Bien qu’impressionnant, avec des vagues s’écrasant de part et d’autre, la passe était très bien cartographiée et nous l’avons franchi facilement, retrouvant de l’autre côté la tranquillité d’un lac bleu vert. Quel plaisir de prendre son petit déjeuner sans avoir à faire attention à sa tasse de thé !
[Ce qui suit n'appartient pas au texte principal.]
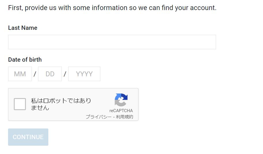
Task: Click the 私はロボットではありません text label
Action: pos(61,104)
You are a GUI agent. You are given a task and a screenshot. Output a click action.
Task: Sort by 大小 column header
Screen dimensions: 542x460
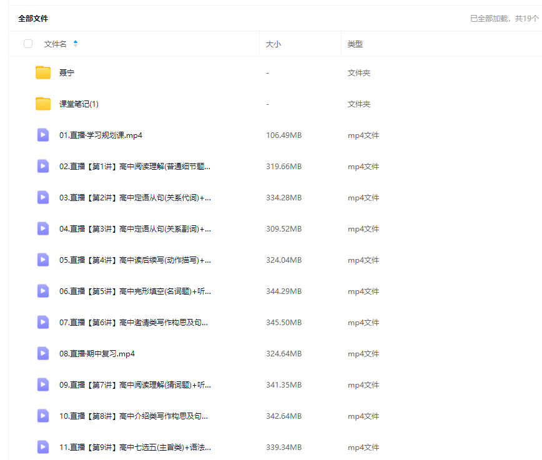tap(273, 44)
Clearance on Thursday Island

Ainsi, le jeudi, après une bonne nuit de sommeil, nous avons rangé le bateau, prêts à accueillir les officiers des douanes à bord, et nous avons pris contact avec Ports North / T.I. Harbour pour organiser notre arrivée le long de leur quai pour les formalités. Nous avons obtenu un créneau à 13 heures, et nous nous y sommes rendus peu après un déjeuner de poisson (avec le seul poisson pêché entier pendant la traversée). Compte tenu du vent et de la marée, l’accostage s’est avéré très difficile et je suis surprise de ne pas avoir perdu la boule avant que le bateau soit “sécurisé” par les agents du quai, sous les yeux des agents des douanes et de la biosécurité qui nous attendaient patiemment. Comme ils ne voulaient pas monter à bord, Thomas a grimpé à l’échelle pour s’occuper des formalités tandis que je restais derrière avec les garçons, écoutant les cordes grincer et craignant pour toutes nos ferrures qui souffraient sous la charge (une a cédé et doit être réparée). Le temps de faire la vaisselle et de m’installre dans le cockpit pour écrire avec une tasse de thé et un triangle de chocolat, Thomas est revenu avec un sourire, il avait besoin d’une signature de ma part, mais à part ça, pas d’inspection de biosécurité, rien à payer, et, bonus, notre linge sale récupéré par l’officier du port pour nous faire la lessive. Que demande le peuple ? Ils savent vraiment comment accueillir leurs visiteurs ici !

Loisirs de traversee

Je suis sûr que la façon dont les gens passent leurs journées en mer varie d’un bateau à l’autre, mais j’ai pensé dresser une liste des différentes activités que nous avons appréciées cette fois-ci :

  • Se raconter des blagues
  • Devinettes de nos familles et amis (envoyées sur Iridium GO !)
  • Manger des mangues (on nous en a donné une pleine caisse dans le dernier village que nous avons visité au Vanuatu).
  • Couper et boire des noix de coco fraîches (offertes au dernier village du Vanuatu)
  • Les enfants font des gâteaux, du pain et des pizzas.
  • Jouer aux échecs (et se faire battre par Zephyr)
  • Pêcher (avec un succès très limité)
  • Apprendre l’espagnol
  • Apprendre à résoudre des équations du second degré
  • Lire (Azur a commencé les Harry Potter, découvrant le plaisir de tomber dans un livre et de se prendre pour le personnage principal, Zéphyr a lu les livres 1 à 10 des “Orphelins Baudelaire”, j’ai terminé “Trois Amis en quête de Sagesse” mélangeant philosophie, psychologie et bouddhisme, tandis que Thomas a lu “Along the clipper way” de Sir Francis Chichester, comme s’il n’en avait pas assez des aventures en mer ou qu’il voulait mettre nos mésaventures en perspective avec les vraies épreuves du temps jadis)
  • Regarder des films (notamment les favoris de notre enfance comme “La Boom”, et devoir s’arrêter lorsque le bateau a empanné par inadvertance à cause d’un grain entrant, sans qu’aucun dommage ne soit causé, ironiquement grâce au frein de bôme).
  • Tatouages en décalcomanies
  • Baignade lorsque le vent est tombé et que nous avions besoin de nous rafraîchir.

Published by Salome

Sailing, parenting, writing, dancing, and op-shopping around the world.

4 thoughts on “Du Vanuatu au Détroit de Torres

  1. Hi, i am François ton ancien voisin des granges à Besançon. Il nous manque des nouvelles depuis début septembre où j ai revus les thésards Bardelots. Ont suit votre périple sur la carte et plus de nouvelles. Depuis mi septembre. En espérant que vous allez bien.